Chapter 8 – Probability (1.5 weeks)

  • 8.1 – 8.5

Chapter 11 – Data Description and Probability Distributions (1 week)

  • 11.1-3


Review of Some Algebra (Appendix A)

  • Sets: Set notation, union, intersection, complement
  • Fraction Properties: Add/subtract/multiply/divide fractions
  • Polynomials: Add, subtract, multiply, expand and combine terms
  • Integer Exponents and Scientific Notation: Rules of working with integer powers; convert from standard to scientific notation and back
  • nth Roots of Real Numbers and Rational Exponents and Radicals: Converting between root notation and fractional power notation; practice the rules of working with powers
  • Quadratic Formula: How to solve a quadratic equation numerically

Functions and Graphs

  • Concept of a function, graph of a function, domain and range
  • Graphs and Transformations: What do the graphs of some elementary functions look like [straight lines, absolute value function, simple powers and roots]; horizontal and vertical shifts, contractions or dilations, reflection in x-axis or y-axis; piecewise defined functions
  • Lines: Slope, intercept, point-slope form, slope-intercept form, finding line through two points, applications
  • Quadratic Functions: Find vertex and intercepts
  • Polynomial and Rational Functions: For polynomials, the possible shapes of the graph, specifically the number of intercepts and turning points it can have. For rational functions, the domain and vertical and horizontal asymptotes.
  • Exponential Functions: Properties and graphs, natural exponential function ex, application to compound interest
  • Logarithmic Functions: Definition, properties, applications on investment

Applications of Exponential Functions and Logarithmic Functions

  • Simple Interest
  • Compound Interest
  • Continuous Compound Interest

Systems of Linear Equations

  • Graphical method
  • Substitution method
  • Elimination method
  • Augmented Matrix method
  • Inverse Matrix method: Definition of matrix, matrix addition, subtraction, multiplication,inverse matrix

Linear Programming

  • Inequalities: Properties, interval notation, solving linear inequalities
  • The Simplex Method
  • Dual Problems

Elementary Probability and Statistics

  • Basic Counting Principles
  • Permutations and Combinations
  • Sample Spaces, Events, and Probability
  • Union, Intersection, and Complement of Events
  • Conditional Probability, Intersection, and Independence
  • Bayes’ Formula
  • Random Variable, Probability Distribution, and Expected Value

Data Description and Probability Distributions

  • Graphing Data
  • Measures of Central Tendency
  • Measures of Dispersion

Free expression statement

Iowa State University supports and upholds the First Amendment protection of freedom of speech and the principle of academic freedom in order to foster a learning environment where open inquiry and the vigorous debate of a diversity of ideas are encouraged. Students will not be penalized for the content or viewpoints of their speech as long as student expression in a class context is germane to the subject matter of the class and conveyed in an appropriate manner.

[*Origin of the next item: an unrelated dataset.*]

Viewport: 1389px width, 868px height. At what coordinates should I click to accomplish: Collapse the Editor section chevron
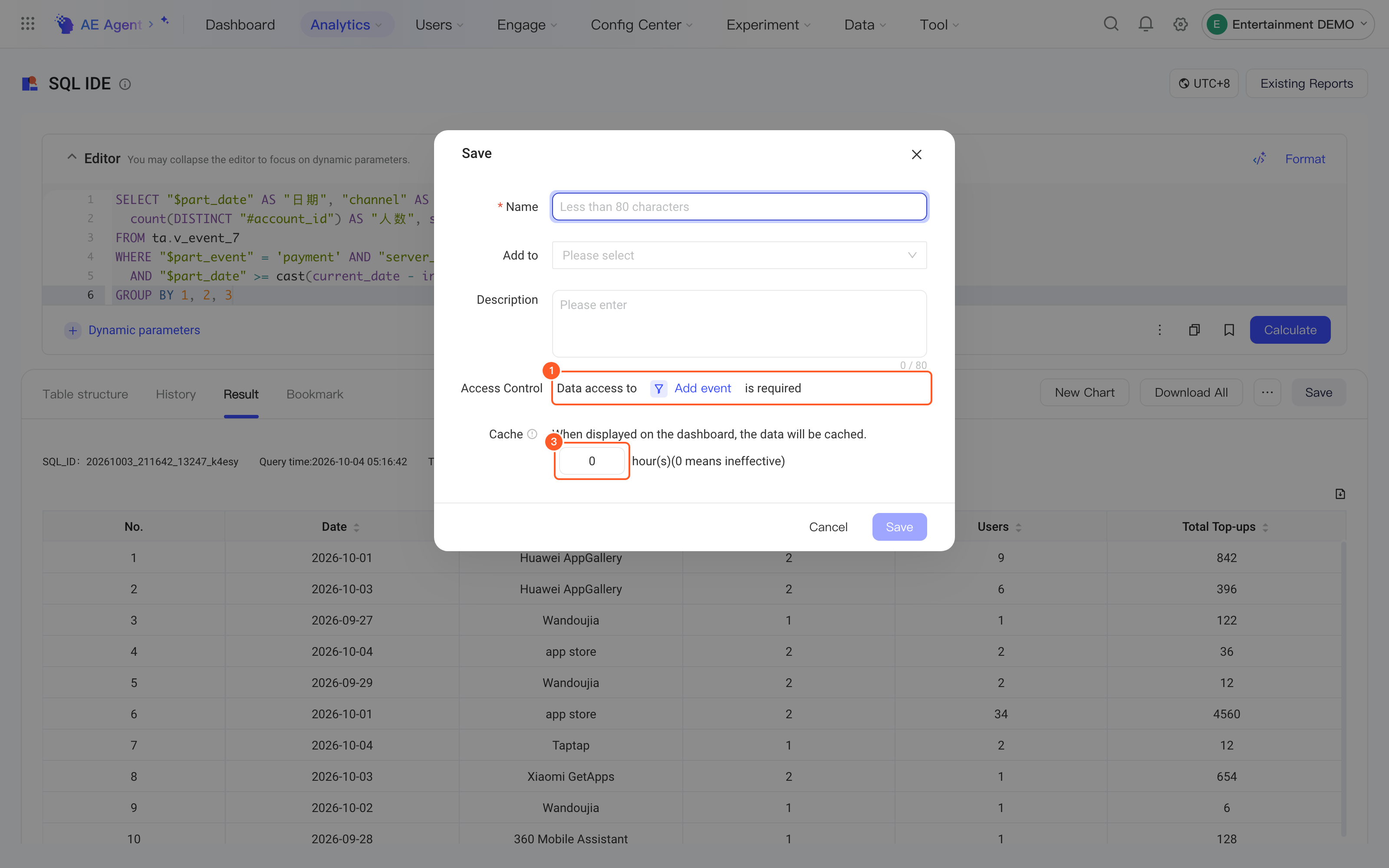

Students with disabilities

Iowa State University is committed to assuring that all educational activities are free from discrimination and harassment based on disability status. Students requesting accommodations for a documented disability are required to work directly with staff in Student Accessibility Services (SAS) to establish eligibility and learn about related processes before accommodations will be identified. After eligibility is established, SAS staff will create and issue a Notification Letter for each course listing approved reasonable accommodations. This document will be made available to the student and instructor either electronically or in hard-copy every semester. Students and instructors are encouraged to review contents of the Notification Letters as early in the semester as possible to identify a specific, timely plan to deliver/receive the indicated accommodations. Reasonable accommodations are not retroactive in nature and are not intended to be an unfair advantage. Additional information or assistance is available online at, by contacting SAS staff by email at, or by calling 515-294-7220. Student Accessibility Services is a unit in the Dean of Students Office located at 1076 Student Services Building.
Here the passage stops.